A BYD chegou ao país em 2014, sem carros. Vendia apenas placas e módulos solares. Embora tenha se transformado em uma das principais fabricantes de veículos elétricos da China nos últimos anos, a BYD tinha negociado módicos 300 veículos por aqui em 2022, quando ainda não havia uma estratégia de vendas de automóveis para o Brasil.
A virada de chave foi há pouco mais de um ano, quando a montadora decidiu acelerar no país e desenhou seu plano agressivo de marketing. Desde então, saiu de basicamente desconhecida para uma das 10 maiores montadoras do país – à frente de marcas tradicionais, como Ford e Peugeot, perto da Honda, e com ambição de figurar no top 5 em um futuro próximo.

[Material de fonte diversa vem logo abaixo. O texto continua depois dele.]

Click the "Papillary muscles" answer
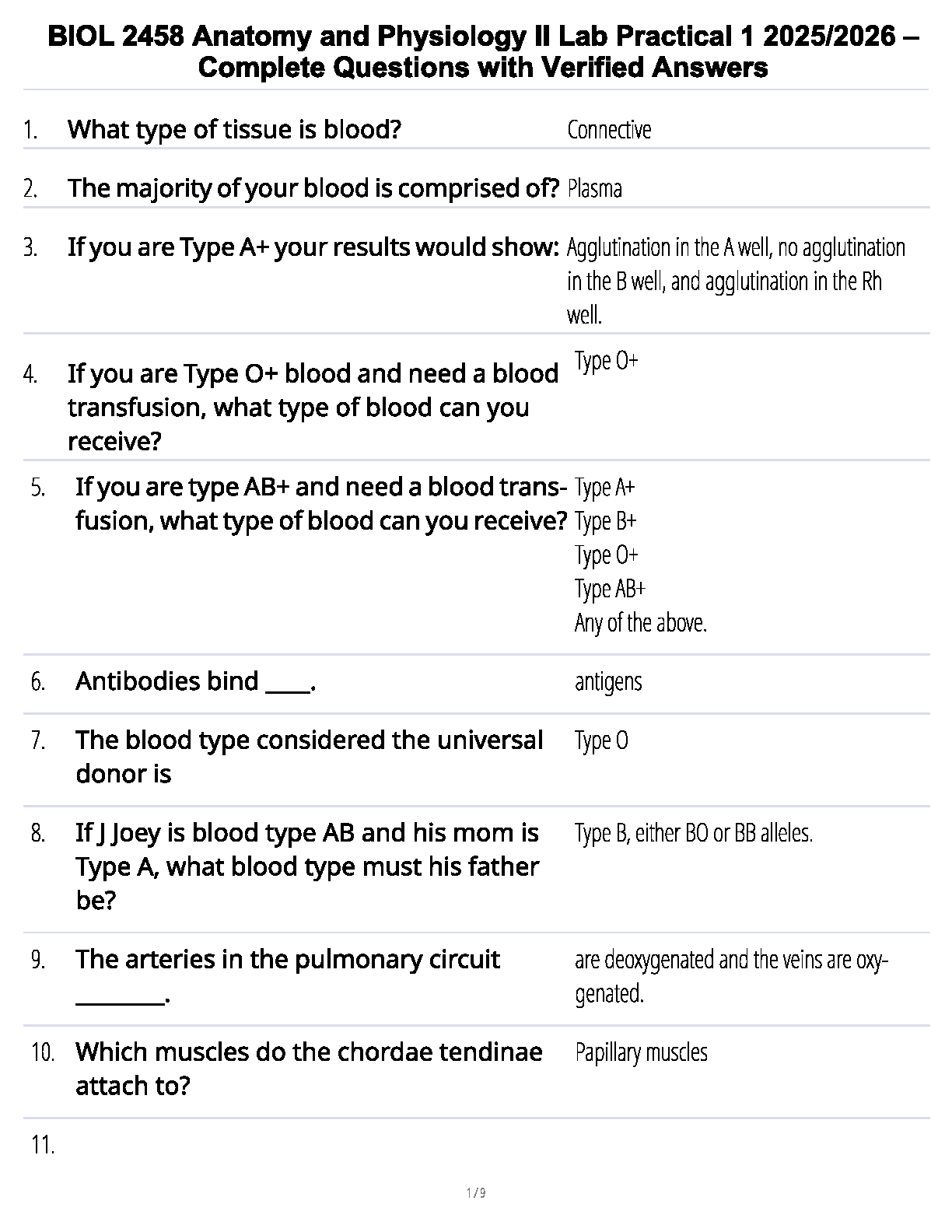Viewport: 952px width, 1232px height. click(x=641, y=1053)
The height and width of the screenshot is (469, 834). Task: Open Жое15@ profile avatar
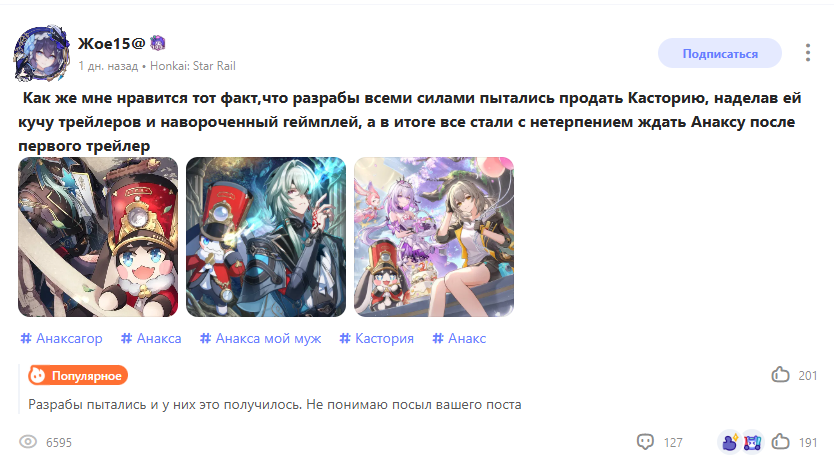point(41,53)
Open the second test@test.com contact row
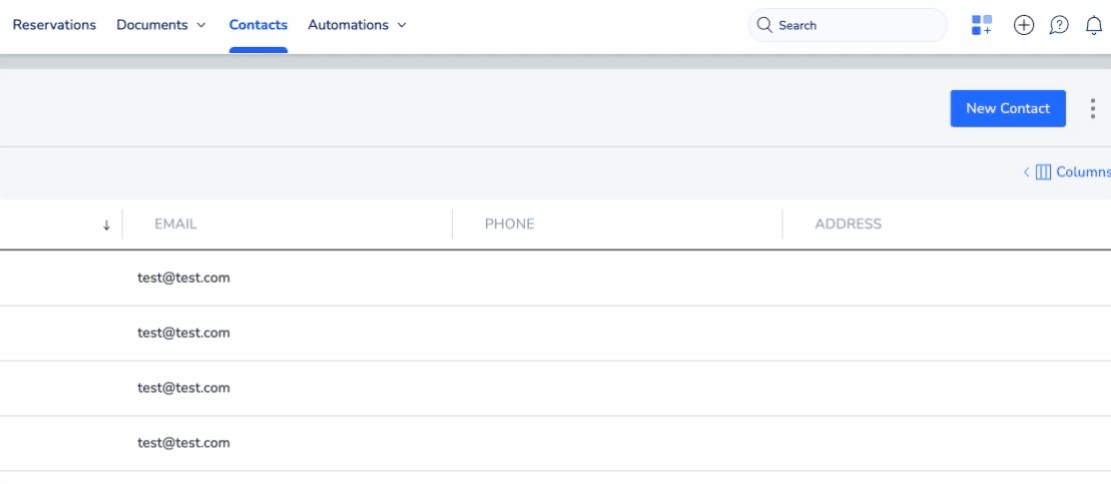Image resolution: width=1111 pixels, height=484 pixels. [x=184, y=333]
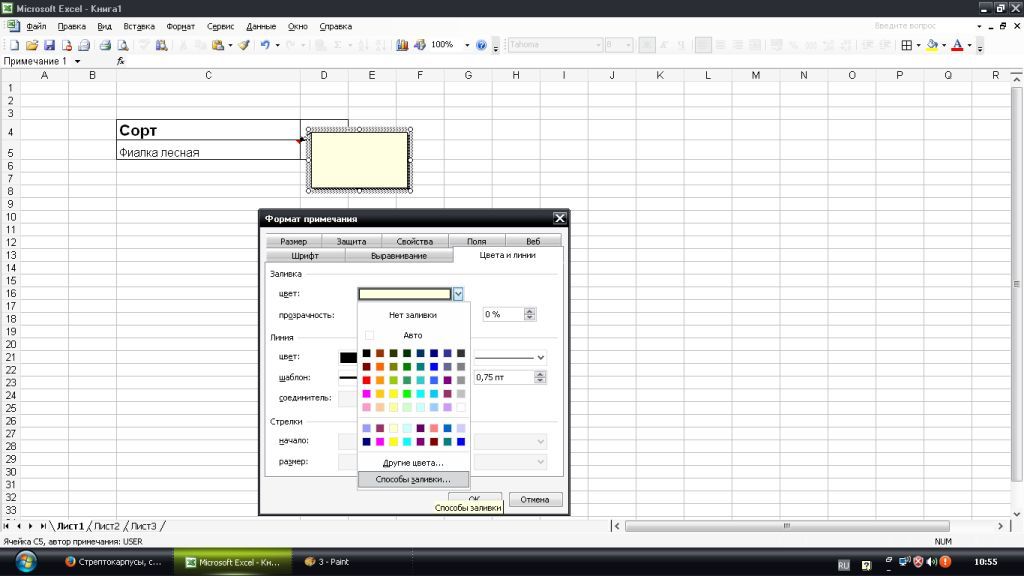The width and height of the screenshot is (1024, 576).
Task: Click the Open folder icon
Action: click(32, 45)
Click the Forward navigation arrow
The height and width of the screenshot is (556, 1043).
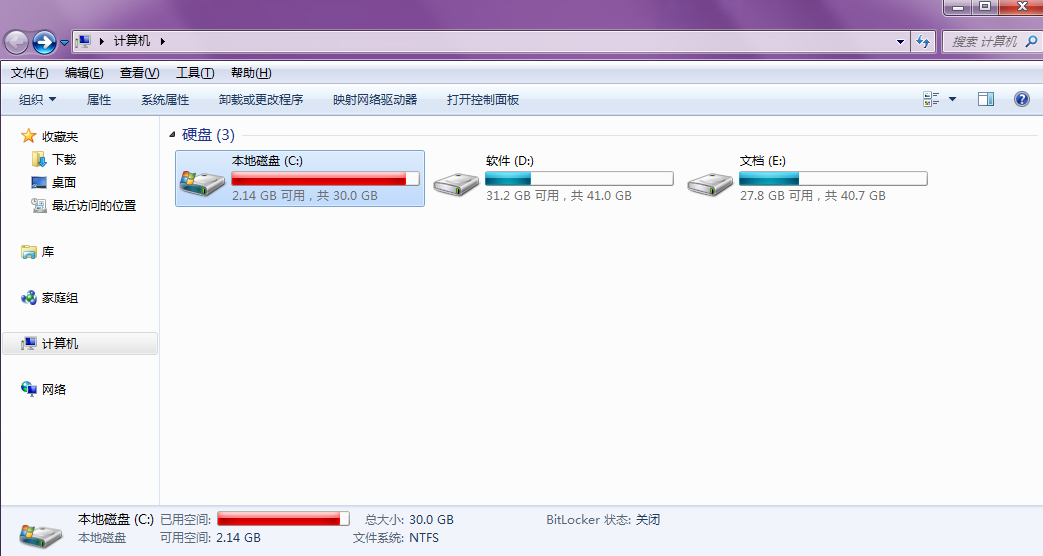[45, 43]
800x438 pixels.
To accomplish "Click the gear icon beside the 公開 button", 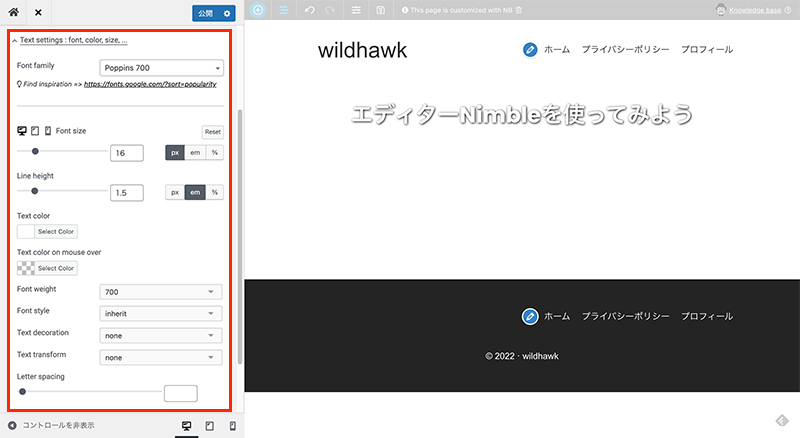I will [227, 13].
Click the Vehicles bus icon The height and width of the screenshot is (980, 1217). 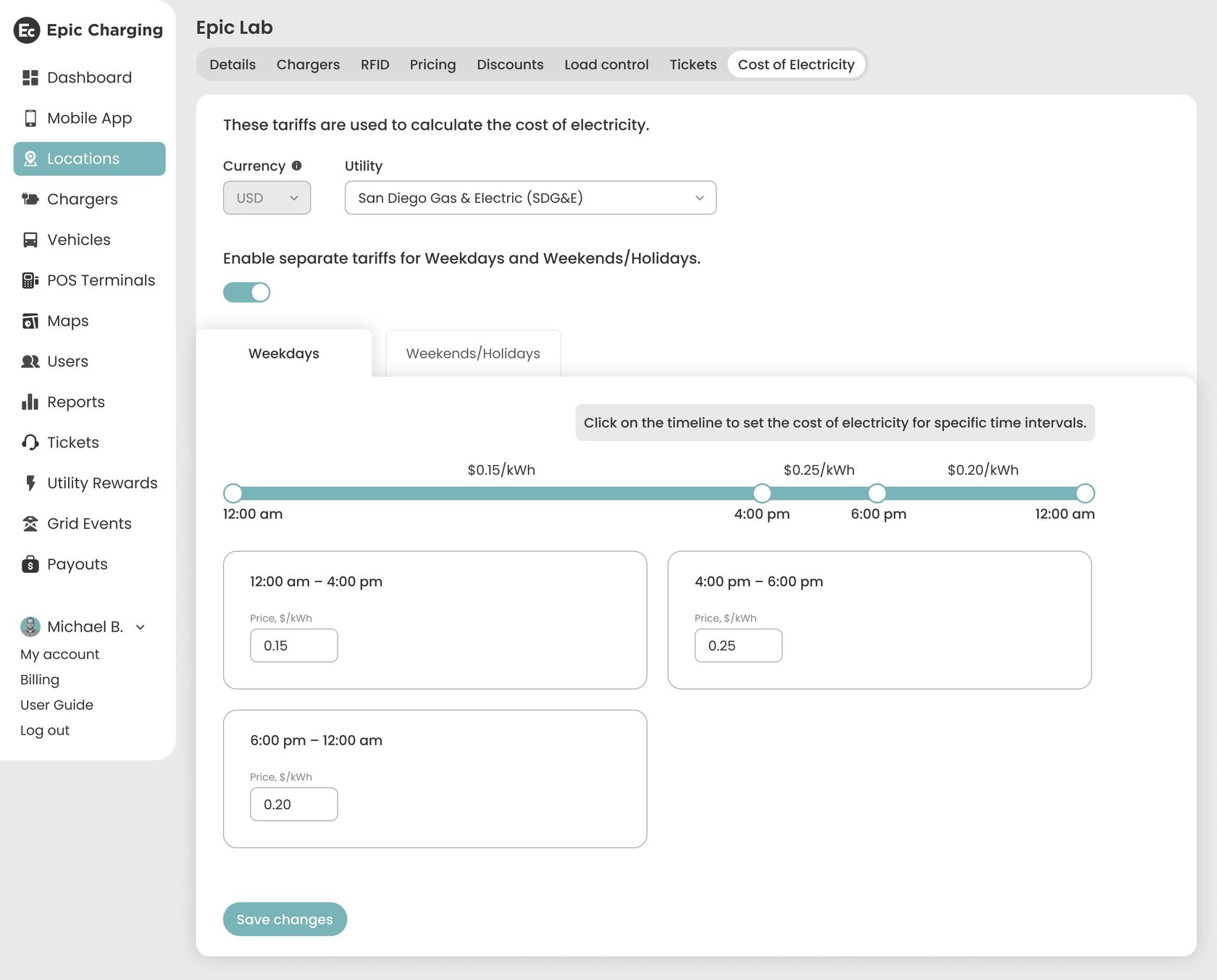point(30,240)
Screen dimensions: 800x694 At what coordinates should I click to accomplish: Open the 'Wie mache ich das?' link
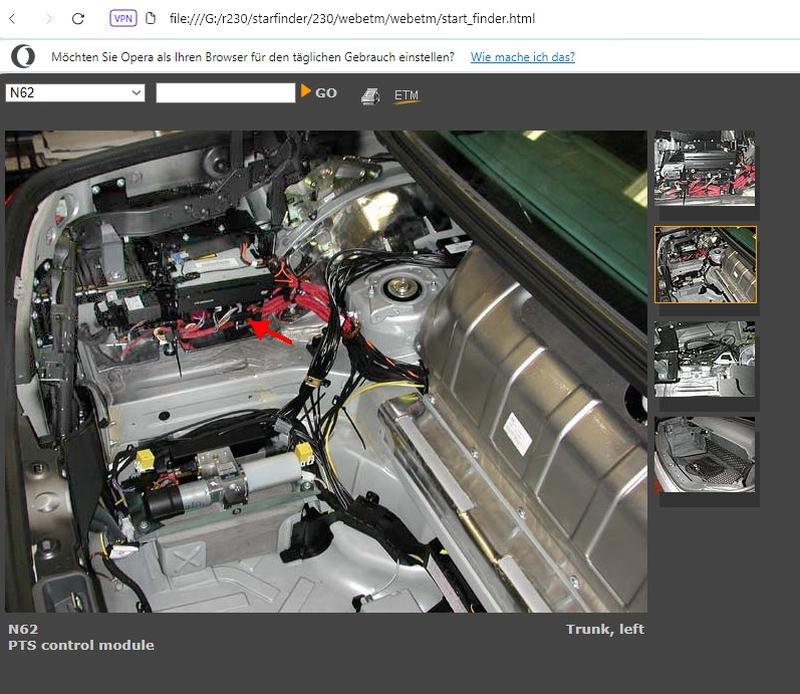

E o responsável por tocar essa estratégia é um jornalista que nunca havia pisado numa agência de publicidade. Pablo Toledo, o Chief Marketing Officer da BYD, fez a maior parte de quase duas décadas de carreira no jornalismo investigativo – chefiou por mais de 15 anos o núcleo de reportagens especiais da TV Record, um dos mais premiados da televisão brasileira, até o convite da BYD em abril do ano passado.
“O desafio era contar uma história. E eu sei identificar e contar boas histórias”, diz Pablo ao InvestNews. Para o executivo, o diferencial na comunicação da empresa é trabalhar a informação sobre a marca como se fosse “uma redação de hard news”. “Preciso ensinar meu consumidor o que é o nosso produto.”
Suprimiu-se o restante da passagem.